Mangione is deeply anxious about the world around him, one where ‘change is rapid whether we like it or not’

Interpreting the Incident

As for “the meaning” of the title, Richardson takes as his lead three words – “postpone”, “refuse” and “depose”, engraved on the bullets left behind at the crime scene. These are the phrases occasionally employed by health insurance companies to deny coverage. He examines the indication Mangione had a chronic back condition, which might have provided motive for an attack, but finds no proof; instead, what meaning there is seems to rest in Mangione’s philosophical dread about the world around him, one where “everything is accelerating whether we like it or not, moving rapidly to the edge”; a world where the consensus seems to be that AI is going to ultimately either dominate, or destroy us, or both.

Gaps in the Narrative

Notably missing from the book are conversations with the principal actors. Richardson made requests, but did not anticipate access to Mangione himself. And his relatives stated explicitly that they had decided against speaking to the media in advance of the trial. Another glaring gap is any significant information about the victim, Thompson, though we learn that under his leadership, from 2021 to 2023, company earnings rose significantly.

Ambiguous Findings

By book’s end, the reader has little insight of Mangione’s character or what could have driven his accused actions. More troubling, Richardson’s obvious sympathy for him creates the uncomfortable impression of having been exposed to a veiled endorsement of an assassination. In the book’s final lines, Richardson delivers his mythical interpretation: “We’ve entered a time of fables, the mad king, the monster in the maze and the emperor without clothes.” In that tale “Robin Hoods come with a beautiful promise … They arrive in times of social turmoil, when the population is in pain and everything is confusing anymore.”

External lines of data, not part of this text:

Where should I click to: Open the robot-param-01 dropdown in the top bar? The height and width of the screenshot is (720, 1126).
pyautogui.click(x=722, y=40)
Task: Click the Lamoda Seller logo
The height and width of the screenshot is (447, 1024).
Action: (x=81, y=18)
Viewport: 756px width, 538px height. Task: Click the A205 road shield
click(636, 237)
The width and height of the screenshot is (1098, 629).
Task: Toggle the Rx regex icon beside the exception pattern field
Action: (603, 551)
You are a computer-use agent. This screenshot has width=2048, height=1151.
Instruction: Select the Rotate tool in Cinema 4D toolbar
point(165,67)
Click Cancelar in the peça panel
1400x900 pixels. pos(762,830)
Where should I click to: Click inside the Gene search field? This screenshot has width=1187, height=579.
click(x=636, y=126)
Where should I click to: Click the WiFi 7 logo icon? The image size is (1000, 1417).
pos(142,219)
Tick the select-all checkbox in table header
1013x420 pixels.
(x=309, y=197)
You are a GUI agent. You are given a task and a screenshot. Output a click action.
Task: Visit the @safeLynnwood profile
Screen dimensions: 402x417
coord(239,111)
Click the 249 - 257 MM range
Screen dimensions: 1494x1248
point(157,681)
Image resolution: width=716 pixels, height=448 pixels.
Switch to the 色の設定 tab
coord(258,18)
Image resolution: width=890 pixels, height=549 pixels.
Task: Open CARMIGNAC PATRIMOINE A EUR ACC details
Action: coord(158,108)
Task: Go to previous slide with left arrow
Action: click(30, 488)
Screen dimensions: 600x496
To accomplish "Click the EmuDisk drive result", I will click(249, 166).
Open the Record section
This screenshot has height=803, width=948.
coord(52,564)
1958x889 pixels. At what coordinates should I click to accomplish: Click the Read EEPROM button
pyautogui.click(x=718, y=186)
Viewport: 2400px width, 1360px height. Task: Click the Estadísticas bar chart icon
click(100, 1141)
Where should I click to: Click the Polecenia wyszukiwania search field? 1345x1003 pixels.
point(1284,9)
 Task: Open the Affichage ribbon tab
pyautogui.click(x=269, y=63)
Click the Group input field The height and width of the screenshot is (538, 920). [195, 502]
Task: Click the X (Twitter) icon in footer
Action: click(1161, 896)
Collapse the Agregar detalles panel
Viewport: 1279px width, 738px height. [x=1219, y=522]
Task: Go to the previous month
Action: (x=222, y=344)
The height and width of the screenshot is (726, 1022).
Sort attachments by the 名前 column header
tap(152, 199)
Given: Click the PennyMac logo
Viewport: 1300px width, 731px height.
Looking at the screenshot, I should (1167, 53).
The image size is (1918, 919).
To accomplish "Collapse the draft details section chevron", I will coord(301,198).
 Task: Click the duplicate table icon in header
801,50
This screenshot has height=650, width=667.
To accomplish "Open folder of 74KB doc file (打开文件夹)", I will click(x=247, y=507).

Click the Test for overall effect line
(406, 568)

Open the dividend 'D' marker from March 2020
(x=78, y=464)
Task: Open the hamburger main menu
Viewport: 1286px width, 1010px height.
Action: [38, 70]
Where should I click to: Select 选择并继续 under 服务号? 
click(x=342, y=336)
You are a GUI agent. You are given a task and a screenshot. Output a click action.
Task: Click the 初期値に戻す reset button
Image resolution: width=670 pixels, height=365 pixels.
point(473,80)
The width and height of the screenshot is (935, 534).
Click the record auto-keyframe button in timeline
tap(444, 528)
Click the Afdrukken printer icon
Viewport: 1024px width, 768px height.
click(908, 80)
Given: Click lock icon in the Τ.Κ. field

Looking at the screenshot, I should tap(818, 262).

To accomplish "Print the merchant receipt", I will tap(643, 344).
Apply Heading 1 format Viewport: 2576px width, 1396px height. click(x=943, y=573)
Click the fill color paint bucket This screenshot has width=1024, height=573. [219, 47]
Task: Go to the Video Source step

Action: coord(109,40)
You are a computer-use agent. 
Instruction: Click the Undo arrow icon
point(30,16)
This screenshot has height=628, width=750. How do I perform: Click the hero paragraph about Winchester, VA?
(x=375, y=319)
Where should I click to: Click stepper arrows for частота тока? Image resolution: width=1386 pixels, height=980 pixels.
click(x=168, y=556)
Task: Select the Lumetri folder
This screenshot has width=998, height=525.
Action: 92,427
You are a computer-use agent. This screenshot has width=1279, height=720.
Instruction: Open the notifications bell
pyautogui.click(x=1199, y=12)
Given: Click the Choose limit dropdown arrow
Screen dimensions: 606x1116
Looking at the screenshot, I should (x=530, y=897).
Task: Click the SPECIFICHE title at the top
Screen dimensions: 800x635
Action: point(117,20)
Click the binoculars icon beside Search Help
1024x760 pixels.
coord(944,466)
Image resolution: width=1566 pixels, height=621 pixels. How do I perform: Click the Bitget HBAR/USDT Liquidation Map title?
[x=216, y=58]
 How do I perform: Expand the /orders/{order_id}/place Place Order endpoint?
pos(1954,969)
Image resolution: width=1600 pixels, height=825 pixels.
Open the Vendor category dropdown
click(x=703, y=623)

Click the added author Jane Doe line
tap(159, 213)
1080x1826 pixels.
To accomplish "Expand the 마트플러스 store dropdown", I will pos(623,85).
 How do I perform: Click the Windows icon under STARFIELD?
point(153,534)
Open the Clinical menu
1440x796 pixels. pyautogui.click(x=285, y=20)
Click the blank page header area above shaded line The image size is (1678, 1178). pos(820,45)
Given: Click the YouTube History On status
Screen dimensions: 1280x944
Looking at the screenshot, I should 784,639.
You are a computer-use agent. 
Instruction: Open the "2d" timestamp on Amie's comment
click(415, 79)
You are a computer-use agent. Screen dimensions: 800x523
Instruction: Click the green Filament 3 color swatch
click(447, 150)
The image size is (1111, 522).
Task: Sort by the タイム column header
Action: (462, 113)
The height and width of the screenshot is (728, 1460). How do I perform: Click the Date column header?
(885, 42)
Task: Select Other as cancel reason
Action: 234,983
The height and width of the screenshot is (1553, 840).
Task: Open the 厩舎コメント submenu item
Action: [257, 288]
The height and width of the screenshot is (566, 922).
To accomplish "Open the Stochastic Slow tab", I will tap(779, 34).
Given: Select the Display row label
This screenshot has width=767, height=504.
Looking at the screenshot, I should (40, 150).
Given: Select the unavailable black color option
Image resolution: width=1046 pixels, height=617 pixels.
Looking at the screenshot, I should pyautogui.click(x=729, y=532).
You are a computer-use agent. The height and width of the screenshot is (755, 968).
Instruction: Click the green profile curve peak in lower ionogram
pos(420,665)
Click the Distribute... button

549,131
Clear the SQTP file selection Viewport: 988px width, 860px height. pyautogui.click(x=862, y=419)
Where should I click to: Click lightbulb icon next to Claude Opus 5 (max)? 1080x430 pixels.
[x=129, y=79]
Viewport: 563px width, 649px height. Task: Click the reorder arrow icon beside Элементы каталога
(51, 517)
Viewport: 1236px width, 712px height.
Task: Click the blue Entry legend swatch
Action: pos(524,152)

One thing is clear: as Mangione’s legal representatives continues in its attempts have accusations that could lead to the death penalty dismissed, any reference of myths, Robin Hoods, champions or monsters will not be allowed in court in support for this handsome young man with a “jawline … and lips … out of a Caravaggio painting” facing judgment for murder.

Heather Boyd
Heather Boyd

Elara is a seasoned gambling analyst with over a decade of experience in online casino reviews and player advocacy.